TOKYO, July 14, 2011 (AFP) - Several major Japanese newspapers on Thursday criticised Prime Minister Naoto Kan for outlining his vision of a nuclear-free future for the quake-prone island nation.
AFP - Japanese Prime Minister Naoto Kan speaks at a press conference at his office in Tokyo on July 13, 2011. Kan said Japan must gradually reduce its reliance on atomic power.
While conservative dailies slammed the plan as irresponsible, even papers that share the goal criticised Kan for speaking vaguely and without sufficient debate, at a time when his days in power are numbered.
In the face of the hostile reaction, Kan's top spokesman, Chief Cabinet Secretary Yukio Edano, stressed that Kan's words should be understood as "a hope for the distant future", not official government policy.
Kan in a speech Wednesday, over four months after the March 11 quake-tsunami sparked the Fukushima nuclear disaster, said Japan should gradually phase out atomic power, with the eventual goal of a nuclear-free nation.

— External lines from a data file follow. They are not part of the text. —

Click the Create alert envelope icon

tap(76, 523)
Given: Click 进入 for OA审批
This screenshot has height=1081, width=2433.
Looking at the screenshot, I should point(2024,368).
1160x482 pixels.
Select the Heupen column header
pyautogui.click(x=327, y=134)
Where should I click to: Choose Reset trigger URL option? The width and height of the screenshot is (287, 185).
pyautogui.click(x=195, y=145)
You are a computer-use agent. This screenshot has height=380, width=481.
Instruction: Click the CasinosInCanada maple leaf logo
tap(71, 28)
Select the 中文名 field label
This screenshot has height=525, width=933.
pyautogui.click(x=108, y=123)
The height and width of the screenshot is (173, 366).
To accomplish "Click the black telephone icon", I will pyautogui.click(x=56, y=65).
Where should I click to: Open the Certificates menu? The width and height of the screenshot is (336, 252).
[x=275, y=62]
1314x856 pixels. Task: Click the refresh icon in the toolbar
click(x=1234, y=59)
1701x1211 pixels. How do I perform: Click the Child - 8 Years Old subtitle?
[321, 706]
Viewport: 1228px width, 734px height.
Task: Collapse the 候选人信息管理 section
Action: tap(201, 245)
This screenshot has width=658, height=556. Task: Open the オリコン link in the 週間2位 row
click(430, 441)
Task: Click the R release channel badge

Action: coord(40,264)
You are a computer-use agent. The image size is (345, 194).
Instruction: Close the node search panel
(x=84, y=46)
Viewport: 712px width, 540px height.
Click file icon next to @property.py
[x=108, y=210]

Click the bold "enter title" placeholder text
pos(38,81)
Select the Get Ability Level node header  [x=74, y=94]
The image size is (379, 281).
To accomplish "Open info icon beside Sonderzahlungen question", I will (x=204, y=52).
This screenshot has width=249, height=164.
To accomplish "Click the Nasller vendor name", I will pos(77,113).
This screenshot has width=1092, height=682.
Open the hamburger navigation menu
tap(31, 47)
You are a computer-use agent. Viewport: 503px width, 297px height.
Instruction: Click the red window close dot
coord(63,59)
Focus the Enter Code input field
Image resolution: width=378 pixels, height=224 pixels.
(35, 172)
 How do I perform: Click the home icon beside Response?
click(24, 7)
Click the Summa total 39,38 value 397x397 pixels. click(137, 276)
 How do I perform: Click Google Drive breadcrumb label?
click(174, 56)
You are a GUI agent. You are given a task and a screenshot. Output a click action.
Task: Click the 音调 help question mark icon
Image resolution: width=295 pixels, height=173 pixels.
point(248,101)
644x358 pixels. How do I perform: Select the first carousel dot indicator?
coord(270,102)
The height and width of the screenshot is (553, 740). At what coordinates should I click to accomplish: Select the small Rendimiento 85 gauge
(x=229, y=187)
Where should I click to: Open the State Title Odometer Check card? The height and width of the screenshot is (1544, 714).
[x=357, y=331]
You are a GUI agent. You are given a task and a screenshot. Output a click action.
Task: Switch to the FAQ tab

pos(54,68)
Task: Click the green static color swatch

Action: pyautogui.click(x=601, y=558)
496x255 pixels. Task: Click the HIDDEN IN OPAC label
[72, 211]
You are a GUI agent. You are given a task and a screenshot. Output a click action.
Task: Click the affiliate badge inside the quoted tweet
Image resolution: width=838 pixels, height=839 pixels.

The embattled centre-left premier has also promoted a boost for clean alternative energy sources such as solar, wind and geothermal, and has reportedly made the passage of a bill on renewables a condition of his resignation.
The mass-circulating conservative Yomiuri Shimbun said Kan had simply been populist and "flying the banner" of a growing anti-nuclear movement at a time when there is a risk of serious power shortages.
The Nikkei business daily lashed out at Kan for making "irresponsible" remarks at a time when the resource-poor country faces the risk of a serious power crunch, as all but 19 of its 54 reactors are shut down.
The Nikkei said Kan "spoke about a major shift in (energy) policy without substantial discussions between the ruling and opposition parties."
"When considering how grave the impact would be on people's lives, the prime minister's remarks were irresponsible," said the paper.
It added that Kan "is not in a position to set the direction of a significant national policy over the next 20, 30 years".
Kan, in power for just over a year, is under intense pressure to step down, both from the conservative opposition and members of his own party, who accuse him of having bungled the response to the March 11 catastrophe.
The liberal Asahi Shimbun, which has itself proposed a nuclear power phase-out in the aftermath of the March 11 disaster, said in its editorial: "We welcome the policy of the prime minister and support it."
"This is a major shift in the nation's nuclear energy policy, in which the government has promoted atomic power but now plans to reduce it gradually," said the Asahi, one of the country's mass-circulation dailies.
The Mainichi Shimbun newspaper, another liberal publication, said: "We basically support the prime minister's way of thinking."
But it added: "He is a prime minister who will resign in the near future. We demand that he seeks to quickly build consent between the government and the ruling coalition."